Wednesday, May 4, 2011
The traditional charismatic approach is to see this gift as God's dropping statements into our minds without any previous basis for such knowledge. I have no problem in principle with this; I have had it happen to me on occasion. (There are limitations of privacy that prevent me from describing the circumstances.) Others, trying to avoid a blatantly miraculous understanding of the gift, have seen it as a gift of working with knowledge.This would be the type of gift you might find, for instance, in a seminary professor . I do not violently object to this either. After all, seminary professors need gifts too.
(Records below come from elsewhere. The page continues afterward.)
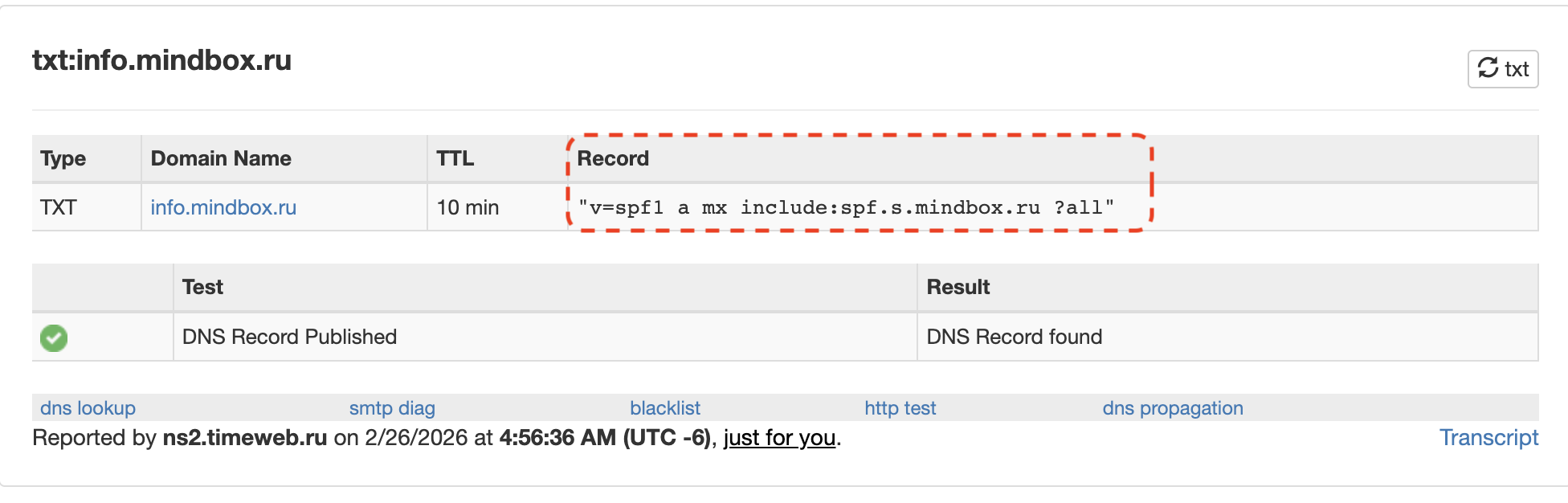Viewport: 1568px width, 503px height.
Task: Open the dns propagation checker
Action: [1173, 408]
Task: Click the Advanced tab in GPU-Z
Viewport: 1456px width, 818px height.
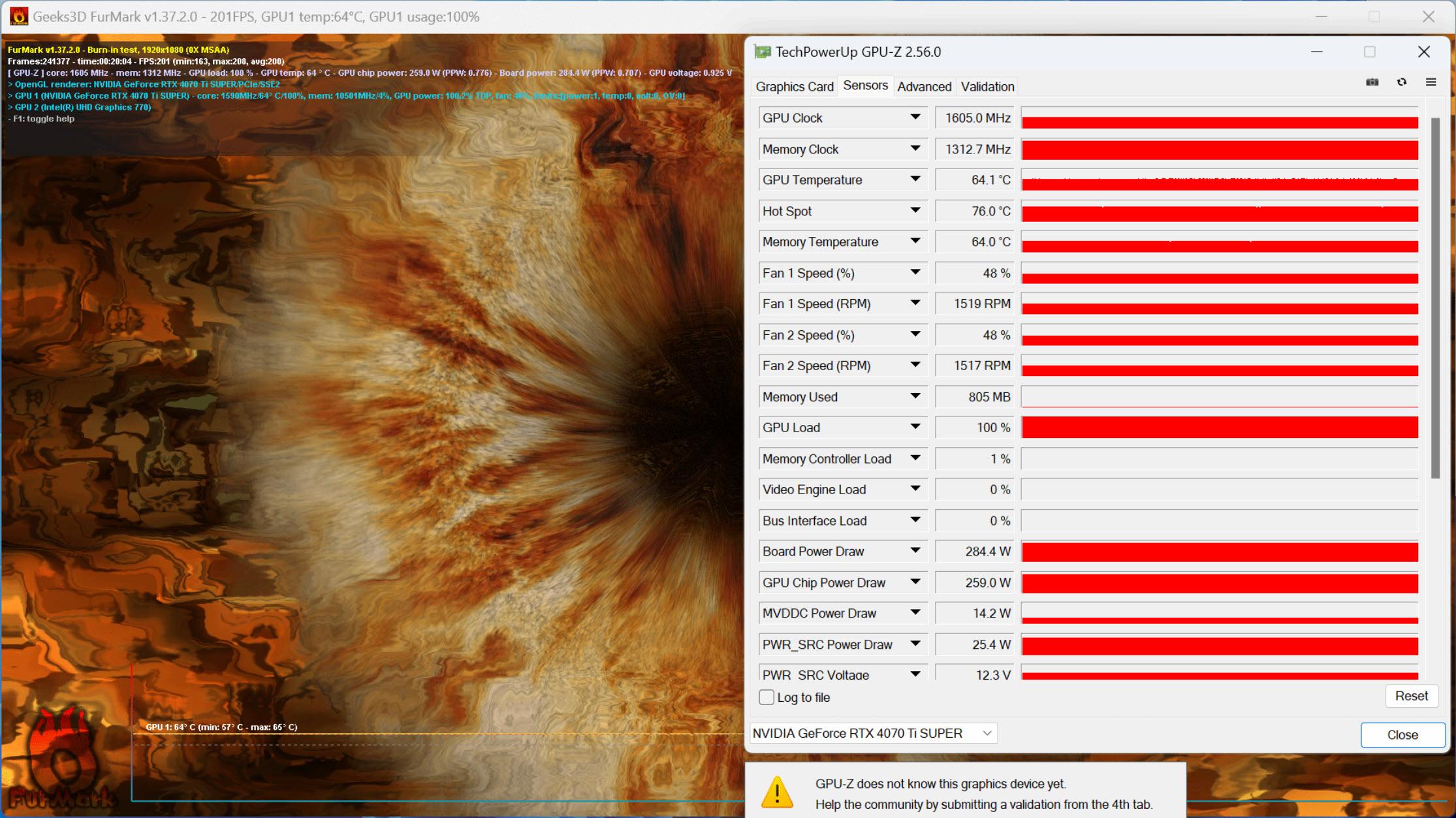Action: [923, 86]

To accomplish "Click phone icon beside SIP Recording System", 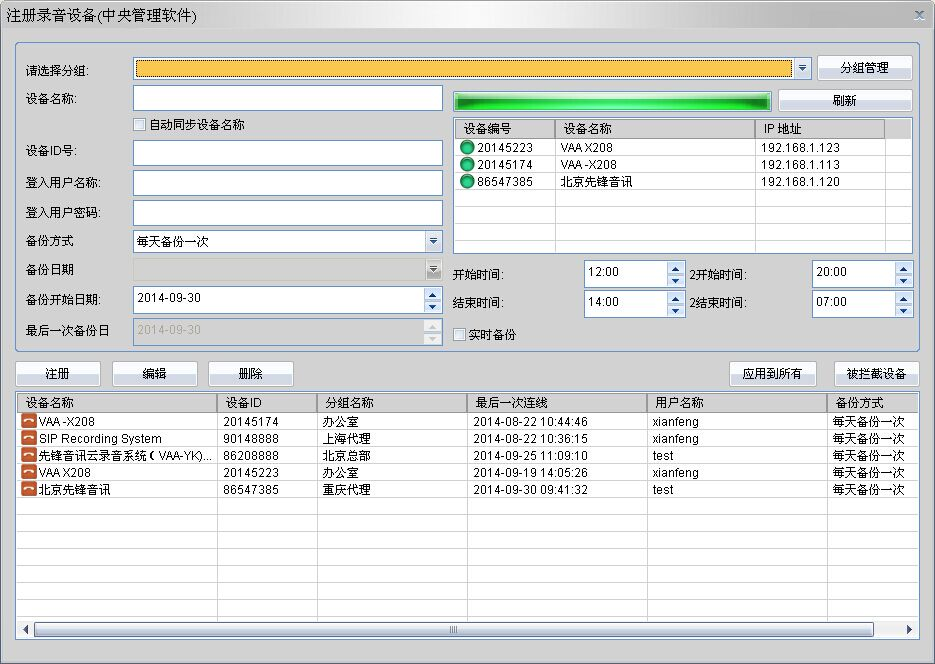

Might I suggest something in the middle that perhaps would incorporate the extremes? Could the idea be that God leads you to the knowledge He wants you to have? It could mean the knowledge coming totally out of nowhere. But it could also mean picking up just the right book or just the right article to answer something you needed to know, even if it was not what you went to the book or article for. Or God's bringing to mind the right thing to say at the right time. Now it should be noted that some knowledge is valuable even if you do not know where it comes from, while other knowledge is only useful if you know the source. I realize this is highly conjectural, but it seems to fit with my experience and the substance of the text.
Now the one thing it clearly does not mean is that we can trust every impulse or thought that runs through our mind as being from God. We are commanded to test all things (1 Thessalonians 5:21).Nor should the word of knowledge be equated with full, inspired revelation; it is in the same verse as prophecy, and why would there be three different terms for the same thing? It also clearly does not mean a person will know everything they want to know. Even full-blown prophets are sometimes not told everything (2 Kings 4:27). But I do find this approach helpful in understanding these two gifts.